Data shown =>

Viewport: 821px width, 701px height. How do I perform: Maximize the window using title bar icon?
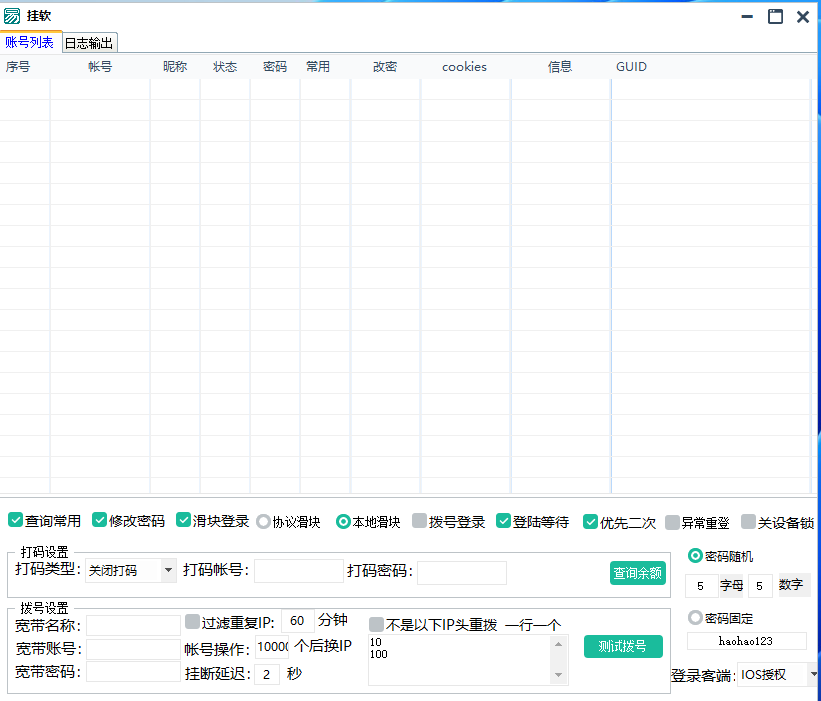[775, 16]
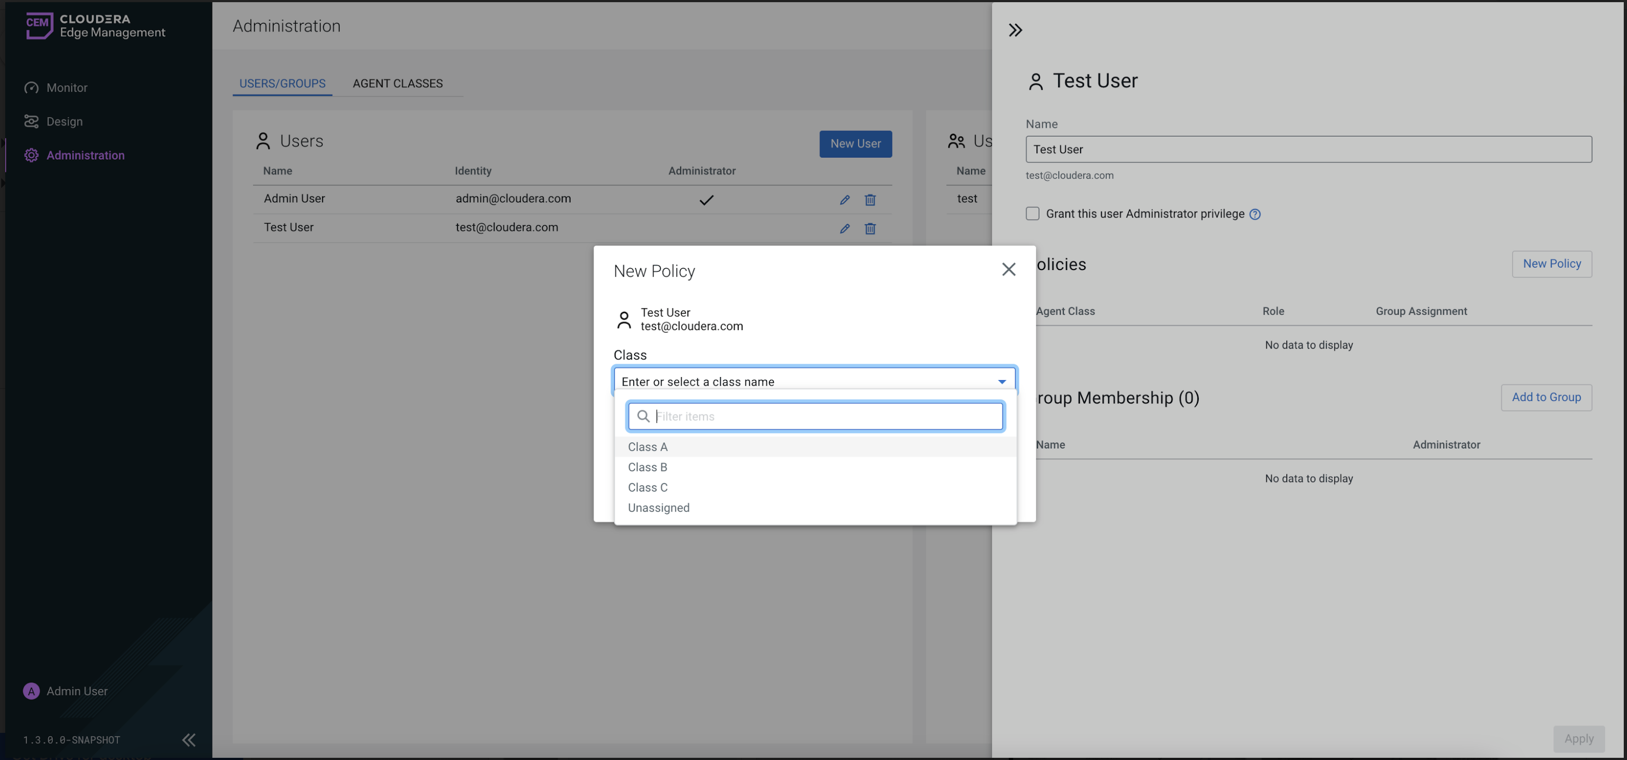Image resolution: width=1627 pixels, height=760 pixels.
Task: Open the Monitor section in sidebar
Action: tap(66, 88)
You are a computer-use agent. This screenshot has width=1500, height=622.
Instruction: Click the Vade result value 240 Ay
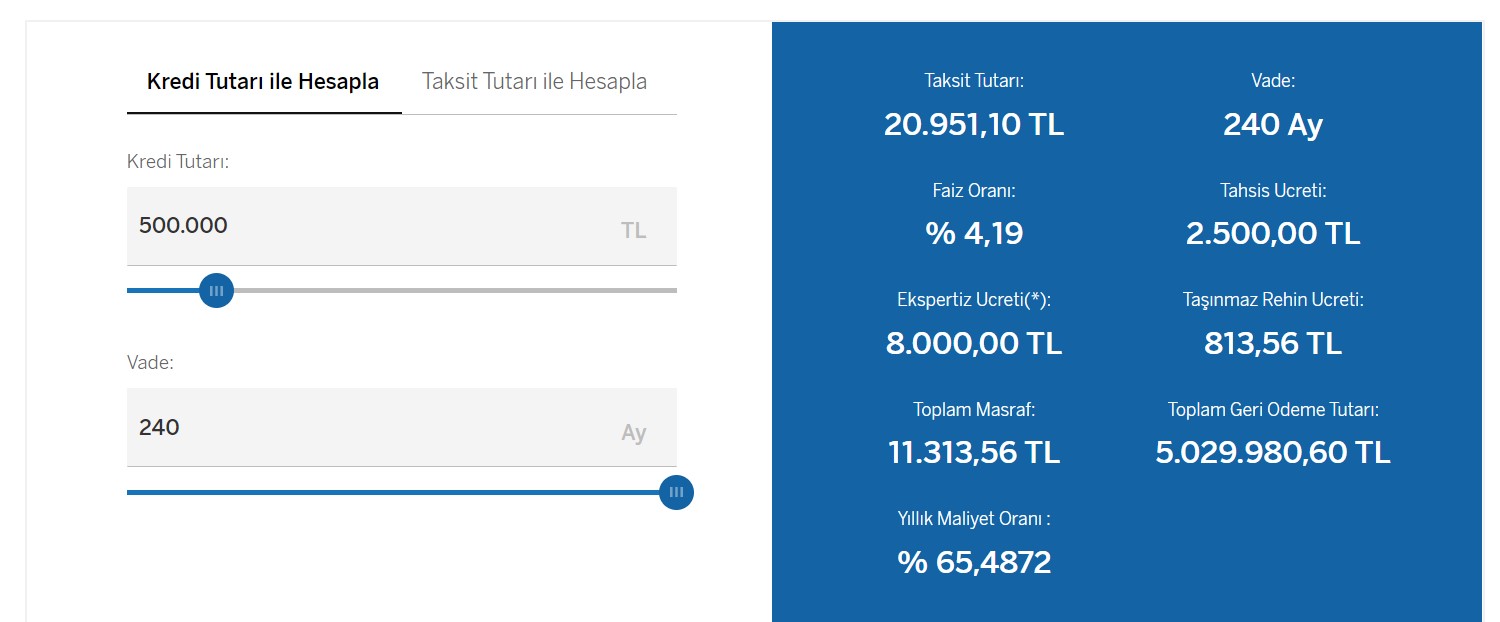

What you should do => Please transcribe each entry exactly, but skip any picture it holds.

Written response =>
Viewport: 821px width, 701px height. How do I perform: Maximize the window using title bar icon?
[775, 16]
Image resolution: width=1627 pixels, height=760 pixels.
Task: Open the Monitor section in sidebar
Action: tap(66, 88)
You are a computer-use agent. This screenshot has width=1500, height=622.
Instruction: Click the Vade result value 240 Ay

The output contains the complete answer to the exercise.